Rio

Hospitais atenderam 812 casos de suspeita de tortura no ambiente doméstico em cinco anos

Números mostram que mulheres são 85% do total de vítimas. Uma em cada quatro delas tem até 14 anos de idade

Jasmine sem os dedos, arrancados pelo ex-companheiro quando a torturou
Foto: Daniel Marenco / Agência O Globo
Jasmine sem os dedos, arrancados pelo ex-companheiro quando a torturou Foto: Daniel Marenco / Agência O Globo

RIO — As unhas da mão esquerda de Jasmine (nome fictício) são pintadas com capricho. Ela escolhe esmalte de cores suaves, com desenhos de flores ou bolinhas coloridas, que tentam distrair os olhares insistentes para a outra mão, escondida sob uma atadura. Há cerca de dois anos, seu ex-companheiro, com um alicate, um machado e uma faca, arrancou os três dedos da mão direita dela. Tudo porque descobriu que a mãe de seus cinco filhos, após três anos de separação, estava num novo relacionamento. O crime aconteceu diante das crianças, que tinham idades entre 2 e 10 anos. Para Jasmine, a mão mutilada lembra a barbárie que ela tenta apagar de sua memória dia após dia.
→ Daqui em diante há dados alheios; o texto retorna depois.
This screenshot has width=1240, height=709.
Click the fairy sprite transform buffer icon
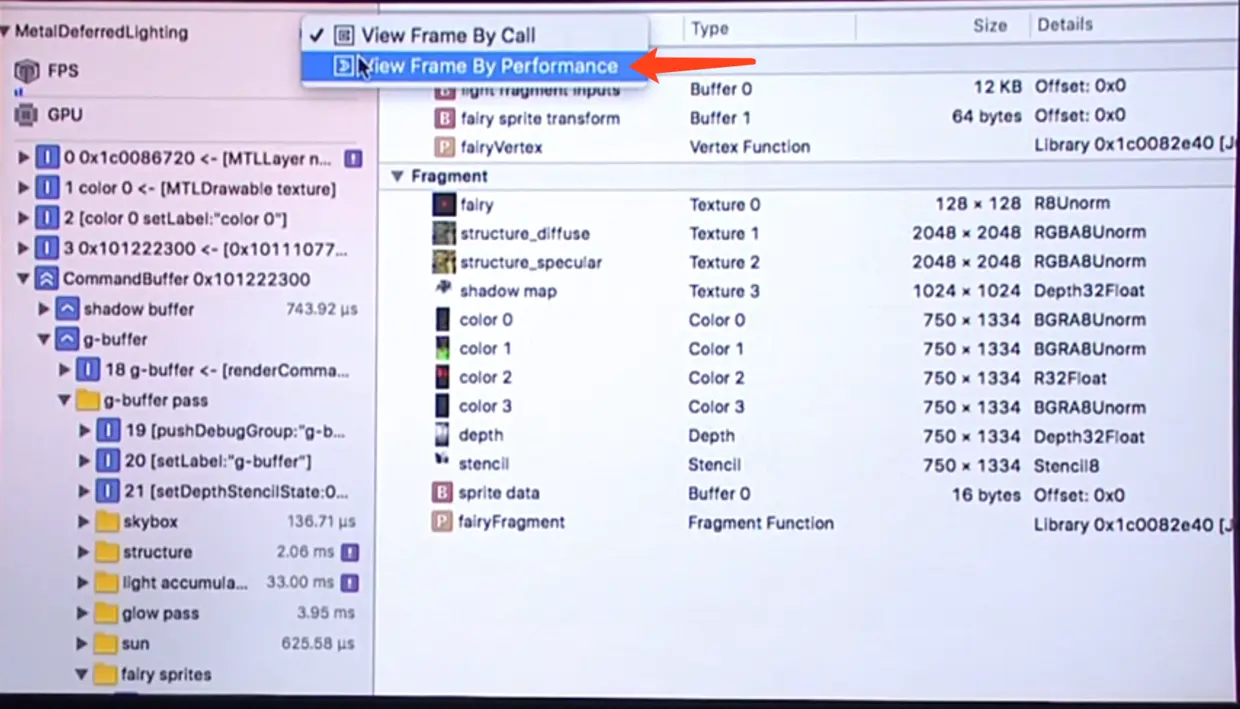[445, 117]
Artigo: Tortura na democracia

A violência em ambiente doméstico contra mulheres, crianças e idosos é tão comum quanto a praticada por agentes do Estado e pelo poder paralelo, que O GLOBO mostrou domingo e segunda-feira na série “Tortura, um mal que persiste”. Nos últimos cinco anos, 812 casos foram classificados como suspeitos de tortura dentro de residências no Estado do Rio, de acordo com o Sistema de Informação de Agravos de Notificação (Sinan), do Ministério da Saúde. Os números, computados após atendimentos nas redes pública e privada de saúde, mostram que as mulheres são as que mais sofrem a tortura doméstica: elas são 85% do total. Na divisão por faixa etária, uma em cada quatro vítimas tem até 14 anos.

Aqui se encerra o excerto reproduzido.